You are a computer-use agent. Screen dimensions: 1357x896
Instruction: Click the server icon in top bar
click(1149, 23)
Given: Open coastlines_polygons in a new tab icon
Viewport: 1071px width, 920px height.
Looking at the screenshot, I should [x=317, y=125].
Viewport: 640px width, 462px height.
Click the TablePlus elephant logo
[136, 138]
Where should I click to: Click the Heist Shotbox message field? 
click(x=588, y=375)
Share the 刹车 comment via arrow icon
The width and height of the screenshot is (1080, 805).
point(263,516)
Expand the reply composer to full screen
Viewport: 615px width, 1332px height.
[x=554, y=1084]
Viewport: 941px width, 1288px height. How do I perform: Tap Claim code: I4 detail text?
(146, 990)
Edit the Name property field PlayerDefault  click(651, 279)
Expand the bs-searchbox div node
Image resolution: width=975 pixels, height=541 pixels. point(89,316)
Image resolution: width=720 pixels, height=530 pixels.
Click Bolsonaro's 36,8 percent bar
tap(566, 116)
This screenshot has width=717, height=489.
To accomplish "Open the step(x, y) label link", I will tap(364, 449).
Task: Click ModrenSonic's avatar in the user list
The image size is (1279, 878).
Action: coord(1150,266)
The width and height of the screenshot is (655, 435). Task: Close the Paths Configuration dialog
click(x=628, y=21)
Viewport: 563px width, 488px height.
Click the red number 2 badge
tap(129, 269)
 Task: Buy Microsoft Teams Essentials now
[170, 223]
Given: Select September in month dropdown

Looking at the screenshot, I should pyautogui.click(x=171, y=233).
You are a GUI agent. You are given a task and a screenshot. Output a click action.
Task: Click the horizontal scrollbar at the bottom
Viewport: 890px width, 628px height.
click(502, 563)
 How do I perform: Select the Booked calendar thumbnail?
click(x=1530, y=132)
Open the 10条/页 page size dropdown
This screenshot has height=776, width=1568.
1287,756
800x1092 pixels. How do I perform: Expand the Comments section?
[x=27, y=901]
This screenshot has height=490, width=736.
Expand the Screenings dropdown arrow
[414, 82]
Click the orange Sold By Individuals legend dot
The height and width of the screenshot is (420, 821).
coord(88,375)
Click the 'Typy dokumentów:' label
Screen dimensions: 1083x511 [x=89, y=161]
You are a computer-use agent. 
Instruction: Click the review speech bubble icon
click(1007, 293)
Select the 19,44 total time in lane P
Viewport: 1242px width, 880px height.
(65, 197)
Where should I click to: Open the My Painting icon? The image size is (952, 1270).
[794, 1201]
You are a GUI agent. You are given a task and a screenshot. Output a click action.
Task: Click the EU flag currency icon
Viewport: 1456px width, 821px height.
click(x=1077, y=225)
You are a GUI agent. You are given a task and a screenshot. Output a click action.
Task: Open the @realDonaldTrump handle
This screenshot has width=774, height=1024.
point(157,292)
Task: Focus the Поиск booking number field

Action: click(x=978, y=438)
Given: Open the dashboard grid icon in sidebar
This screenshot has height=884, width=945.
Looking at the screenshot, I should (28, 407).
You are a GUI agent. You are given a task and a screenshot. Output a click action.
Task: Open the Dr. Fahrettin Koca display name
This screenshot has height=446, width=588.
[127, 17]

++++++++++++++++++++

Set down again, word for word, the stretch of records from the line with "Edit the Name" to the line with "This screenshot has width=717, height=489.", both of those lines included.

Edit the Name property field PlayerDefault  click(651, 279)
Expand the bs-searchbox div node
Image resolution: width=975 pixels, height=541 pixels. point(89,316)
Image resolution: width=720 pixels, height=530 pixels.
Click Bolsonaro's 36,8 percent bar
tap(566, 116)
This screenshot has width=717, height=489.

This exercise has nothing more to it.